As Assistant Curator of Entomology, around 90% of my time each year is spent working with preserved insect specimens within the walls of the National Museums Collection Centre. Fieldwork is a total contrast from my usual working environment and is something I always look forward to. For the last two field seasons I have been very fortunate to join a team of other entomologists in the Natural Park of Sierras de Cazorla in the Jaén province of Spain. The park is Spain’s largest protected area and is a place of exceptional ecological importance.  

Back in May 2018, I joined colleagues from The Malloch Society and Alicante University’s Institute of Biodiversity (CBIO), including former NMS Pelham-Clinton research fellow, Dr Antonio Ricarte, for our first visit to the park.  The aim of the trip was to contribute to the list of insect species known from the area, and our special focus was to investigate the Diptera – ‘true flies’ – of the region.

The Malloch Society & colleagues from CIBIO (2018).  
From left to right: Geoff Wilkinson, Dr Graham Rotheray, Dr Eduardo Galante, Dr Mª Ángeles Marcos-García, Ashleigh Whiffin, Geoff Hancock, Ken Watt, Dr Zorica Nedeljković, Dr Antonio Ricarte, David Horsfield, Stephen Hewitt & Dr Vladimir Blagoderov. 
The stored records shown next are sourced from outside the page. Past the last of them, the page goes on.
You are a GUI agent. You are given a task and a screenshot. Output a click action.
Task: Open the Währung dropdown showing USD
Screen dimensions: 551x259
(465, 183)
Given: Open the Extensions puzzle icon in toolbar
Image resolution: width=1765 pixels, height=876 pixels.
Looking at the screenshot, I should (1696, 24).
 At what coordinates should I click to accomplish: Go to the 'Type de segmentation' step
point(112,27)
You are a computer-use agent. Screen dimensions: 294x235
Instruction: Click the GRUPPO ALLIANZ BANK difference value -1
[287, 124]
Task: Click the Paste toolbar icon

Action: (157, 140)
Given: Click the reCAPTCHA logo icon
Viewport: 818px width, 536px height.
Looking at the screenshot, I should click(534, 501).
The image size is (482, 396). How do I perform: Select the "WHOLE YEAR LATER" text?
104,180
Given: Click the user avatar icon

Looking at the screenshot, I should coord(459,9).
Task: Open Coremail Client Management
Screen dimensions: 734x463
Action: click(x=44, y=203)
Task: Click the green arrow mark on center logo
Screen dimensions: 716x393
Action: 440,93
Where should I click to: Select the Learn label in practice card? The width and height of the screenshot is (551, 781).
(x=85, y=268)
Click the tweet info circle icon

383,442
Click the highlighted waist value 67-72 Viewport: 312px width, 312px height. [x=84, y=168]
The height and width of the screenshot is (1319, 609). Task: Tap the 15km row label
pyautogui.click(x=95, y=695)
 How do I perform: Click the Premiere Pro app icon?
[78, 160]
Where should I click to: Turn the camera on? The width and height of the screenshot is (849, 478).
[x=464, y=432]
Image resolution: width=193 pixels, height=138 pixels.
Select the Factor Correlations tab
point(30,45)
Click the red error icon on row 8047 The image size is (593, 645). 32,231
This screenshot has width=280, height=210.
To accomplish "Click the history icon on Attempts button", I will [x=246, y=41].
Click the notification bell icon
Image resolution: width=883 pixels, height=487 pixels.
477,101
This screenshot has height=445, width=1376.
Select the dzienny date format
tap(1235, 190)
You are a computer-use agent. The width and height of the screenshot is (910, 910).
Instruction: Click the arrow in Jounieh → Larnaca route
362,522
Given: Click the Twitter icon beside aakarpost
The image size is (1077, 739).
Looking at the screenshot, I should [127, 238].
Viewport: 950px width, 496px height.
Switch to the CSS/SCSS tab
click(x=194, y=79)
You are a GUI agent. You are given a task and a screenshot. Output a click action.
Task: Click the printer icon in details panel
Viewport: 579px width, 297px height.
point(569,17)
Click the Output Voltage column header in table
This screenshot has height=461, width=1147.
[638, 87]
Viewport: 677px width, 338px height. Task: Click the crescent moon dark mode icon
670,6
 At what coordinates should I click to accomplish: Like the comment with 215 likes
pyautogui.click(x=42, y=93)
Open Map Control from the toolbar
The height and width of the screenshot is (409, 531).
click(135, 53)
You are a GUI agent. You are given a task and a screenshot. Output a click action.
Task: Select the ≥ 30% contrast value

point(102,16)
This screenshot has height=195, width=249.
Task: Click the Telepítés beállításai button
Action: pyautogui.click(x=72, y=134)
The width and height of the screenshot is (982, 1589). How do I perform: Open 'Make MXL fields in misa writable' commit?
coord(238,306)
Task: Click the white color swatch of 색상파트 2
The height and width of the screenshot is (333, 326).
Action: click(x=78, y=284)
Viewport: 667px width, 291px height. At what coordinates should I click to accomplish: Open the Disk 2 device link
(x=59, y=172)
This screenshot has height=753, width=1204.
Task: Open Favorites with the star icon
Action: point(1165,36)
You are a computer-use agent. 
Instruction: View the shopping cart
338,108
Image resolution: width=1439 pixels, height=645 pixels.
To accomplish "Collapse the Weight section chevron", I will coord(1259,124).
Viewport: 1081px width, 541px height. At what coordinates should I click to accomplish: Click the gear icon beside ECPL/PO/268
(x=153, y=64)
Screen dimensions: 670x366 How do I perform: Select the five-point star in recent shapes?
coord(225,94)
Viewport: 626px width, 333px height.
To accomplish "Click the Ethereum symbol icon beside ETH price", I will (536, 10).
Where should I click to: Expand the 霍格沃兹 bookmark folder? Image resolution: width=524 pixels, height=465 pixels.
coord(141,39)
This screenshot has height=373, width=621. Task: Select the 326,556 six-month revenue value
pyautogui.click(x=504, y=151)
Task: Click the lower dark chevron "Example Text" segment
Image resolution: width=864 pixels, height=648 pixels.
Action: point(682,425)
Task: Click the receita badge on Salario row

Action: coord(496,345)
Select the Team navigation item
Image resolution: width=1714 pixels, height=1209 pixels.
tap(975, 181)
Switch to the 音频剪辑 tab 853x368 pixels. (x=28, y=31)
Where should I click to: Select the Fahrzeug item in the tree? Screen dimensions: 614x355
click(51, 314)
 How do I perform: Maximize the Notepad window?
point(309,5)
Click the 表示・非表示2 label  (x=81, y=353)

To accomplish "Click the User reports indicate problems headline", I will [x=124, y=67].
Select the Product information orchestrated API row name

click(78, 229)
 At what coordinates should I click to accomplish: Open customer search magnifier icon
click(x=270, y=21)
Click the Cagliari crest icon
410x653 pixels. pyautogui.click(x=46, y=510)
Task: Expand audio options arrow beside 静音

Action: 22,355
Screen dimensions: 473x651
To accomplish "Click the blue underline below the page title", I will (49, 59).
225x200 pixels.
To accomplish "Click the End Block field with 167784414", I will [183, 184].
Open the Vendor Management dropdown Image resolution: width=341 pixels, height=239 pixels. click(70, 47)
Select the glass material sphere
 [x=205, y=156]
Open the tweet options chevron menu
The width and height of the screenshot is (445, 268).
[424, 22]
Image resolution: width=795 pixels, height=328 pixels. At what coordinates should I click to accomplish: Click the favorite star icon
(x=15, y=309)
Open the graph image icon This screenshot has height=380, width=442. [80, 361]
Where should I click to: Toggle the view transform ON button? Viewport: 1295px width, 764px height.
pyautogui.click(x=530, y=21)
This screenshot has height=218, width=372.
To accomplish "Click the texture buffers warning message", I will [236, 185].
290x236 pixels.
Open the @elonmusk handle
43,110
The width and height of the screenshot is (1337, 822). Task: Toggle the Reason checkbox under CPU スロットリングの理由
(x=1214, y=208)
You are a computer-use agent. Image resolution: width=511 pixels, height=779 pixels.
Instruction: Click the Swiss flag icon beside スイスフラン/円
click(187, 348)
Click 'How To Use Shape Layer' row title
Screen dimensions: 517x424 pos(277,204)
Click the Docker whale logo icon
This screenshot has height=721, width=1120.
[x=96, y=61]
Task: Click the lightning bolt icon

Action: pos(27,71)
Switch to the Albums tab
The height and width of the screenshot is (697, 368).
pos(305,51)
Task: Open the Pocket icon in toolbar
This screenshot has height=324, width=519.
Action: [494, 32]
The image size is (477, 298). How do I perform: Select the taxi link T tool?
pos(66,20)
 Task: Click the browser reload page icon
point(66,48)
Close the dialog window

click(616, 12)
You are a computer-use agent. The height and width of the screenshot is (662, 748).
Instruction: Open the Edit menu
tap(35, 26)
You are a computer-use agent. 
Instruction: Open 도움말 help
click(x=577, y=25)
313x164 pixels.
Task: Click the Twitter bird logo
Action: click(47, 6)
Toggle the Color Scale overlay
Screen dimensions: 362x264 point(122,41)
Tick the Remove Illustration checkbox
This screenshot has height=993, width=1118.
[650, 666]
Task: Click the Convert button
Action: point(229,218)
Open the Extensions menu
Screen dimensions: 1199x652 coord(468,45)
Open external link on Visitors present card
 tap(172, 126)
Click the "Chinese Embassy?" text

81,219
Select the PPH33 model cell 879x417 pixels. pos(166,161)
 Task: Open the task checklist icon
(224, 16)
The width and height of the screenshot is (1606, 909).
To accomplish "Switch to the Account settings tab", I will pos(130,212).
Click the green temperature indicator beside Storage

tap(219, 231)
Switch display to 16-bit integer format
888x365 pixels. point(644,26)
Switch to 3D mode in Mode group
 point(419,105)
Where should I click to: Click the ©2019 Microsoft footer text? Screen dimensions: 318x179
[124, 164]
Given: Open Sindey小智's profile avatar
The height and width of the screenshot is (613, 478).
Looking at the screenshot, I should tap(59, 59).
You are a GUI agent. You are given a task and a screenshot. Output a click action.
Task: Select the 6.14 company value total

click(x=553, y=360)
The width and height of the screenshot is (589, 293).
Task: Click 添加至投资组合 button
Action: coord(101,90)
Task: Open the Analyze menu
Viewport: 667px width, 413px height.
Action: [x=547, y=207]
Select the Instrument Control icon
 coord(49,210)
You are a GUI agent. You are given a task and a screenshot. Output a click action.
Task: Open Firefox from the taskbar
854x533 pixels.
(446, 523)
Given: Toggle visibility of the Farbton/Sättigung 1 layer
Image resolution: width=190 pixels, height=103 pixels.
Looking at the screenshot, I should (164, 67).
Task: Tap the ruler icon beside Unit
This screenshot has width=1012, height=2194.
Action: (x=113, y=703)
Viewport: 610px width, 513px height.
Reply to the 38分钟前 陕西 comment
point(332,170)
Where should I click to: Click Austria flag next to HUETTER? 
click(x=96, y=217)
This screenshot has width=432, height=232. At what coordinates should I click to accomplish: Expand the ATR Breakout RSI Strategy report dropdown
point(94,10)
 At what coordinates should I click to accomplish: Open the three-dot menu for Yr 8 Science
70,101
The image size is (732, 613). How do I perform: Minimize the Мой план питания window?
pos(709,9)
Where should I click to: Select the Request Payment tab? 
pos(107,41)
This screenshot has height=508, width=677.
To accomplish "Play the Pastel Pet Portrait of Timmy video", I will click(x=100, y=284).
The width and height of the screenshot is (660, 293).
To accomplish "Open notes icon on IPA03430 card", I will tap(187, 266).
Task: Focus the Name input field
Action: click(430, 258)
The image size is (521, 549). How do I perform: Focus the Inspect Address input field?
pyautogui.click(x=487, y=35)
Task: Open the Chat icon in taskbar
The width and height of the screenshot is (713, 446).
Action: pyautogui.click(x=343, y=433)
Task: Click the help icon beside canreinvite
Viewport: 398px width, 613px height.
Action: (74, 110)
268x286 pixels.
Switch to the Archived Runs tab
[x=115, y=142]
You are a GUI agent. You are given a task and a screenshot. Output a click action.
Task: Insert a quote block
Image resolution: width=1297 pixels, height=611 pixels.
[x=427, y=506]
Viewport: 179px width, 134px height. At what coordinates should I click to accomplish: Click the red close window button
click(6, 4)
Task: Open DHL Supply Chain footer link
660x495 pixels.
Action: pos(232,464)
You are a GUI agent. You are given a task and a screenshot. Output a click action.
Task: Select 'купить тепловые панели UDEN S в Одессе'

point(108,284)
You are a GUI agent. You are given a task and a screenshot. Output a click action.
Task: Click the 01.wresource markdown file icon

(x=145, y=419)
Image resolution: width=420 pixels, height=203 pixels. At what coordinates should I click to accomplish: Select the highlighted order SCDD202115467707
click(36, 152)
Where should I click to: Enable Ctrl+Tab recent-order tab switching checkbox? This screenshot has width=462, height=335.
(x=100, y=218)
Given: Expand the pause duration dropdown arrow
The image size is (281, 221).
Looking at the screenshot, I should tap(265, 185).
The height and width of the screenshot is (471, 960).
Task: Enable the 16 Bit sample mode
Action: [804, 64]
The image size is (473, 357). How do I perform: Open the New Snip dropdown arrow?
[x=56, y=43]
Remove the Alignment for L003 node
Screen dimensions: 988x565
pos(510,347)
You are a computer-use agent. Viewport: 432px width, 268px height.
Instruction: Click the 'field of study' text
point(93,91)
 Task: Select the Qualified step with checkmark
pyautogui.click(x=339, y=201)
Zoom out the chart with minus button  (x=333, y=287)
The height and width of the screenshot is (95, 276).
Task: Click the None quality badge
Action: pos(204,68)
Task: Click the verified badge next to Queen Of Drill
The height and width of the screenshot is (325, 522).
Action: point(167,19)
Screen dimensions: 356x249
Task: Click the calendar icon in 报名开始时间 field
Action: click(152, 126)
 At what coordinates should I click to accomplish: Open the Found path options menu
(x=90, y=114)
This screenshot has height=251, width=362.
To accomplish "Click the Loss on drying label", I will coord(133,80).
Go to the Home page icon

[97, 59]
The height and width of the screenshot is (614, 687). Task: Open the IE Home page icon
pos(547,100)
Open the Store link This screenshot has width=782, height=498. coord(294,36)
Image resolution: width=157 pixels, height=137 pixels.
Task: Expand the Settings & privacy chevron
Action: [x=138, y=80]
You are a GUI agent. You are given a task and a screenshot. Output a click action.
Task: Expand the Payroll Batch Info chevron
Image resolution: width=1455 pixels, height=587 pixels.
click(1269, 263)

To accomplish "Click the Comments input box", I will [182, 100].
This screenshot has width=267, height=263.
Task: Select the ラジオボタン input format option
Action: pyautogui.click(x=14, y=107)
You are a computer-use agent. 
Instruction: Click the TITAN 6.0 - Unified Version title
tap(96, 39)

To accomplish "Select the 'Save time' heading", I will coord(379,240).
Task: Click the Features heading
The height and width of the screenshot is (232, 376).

Last June I returned to Sierras de Cazorla with a smaller team of Malloch members and continued our investigation. We visited new areas of the park and this time we were fortunate to meet with Dr Carlos Herrera, who has been studying plant-pollinator interactions in the area for over 20 years. Visiting three weeks later than the previous year, there was a huge difference in the temperature, vegetation and therefore the types of insects we were finding.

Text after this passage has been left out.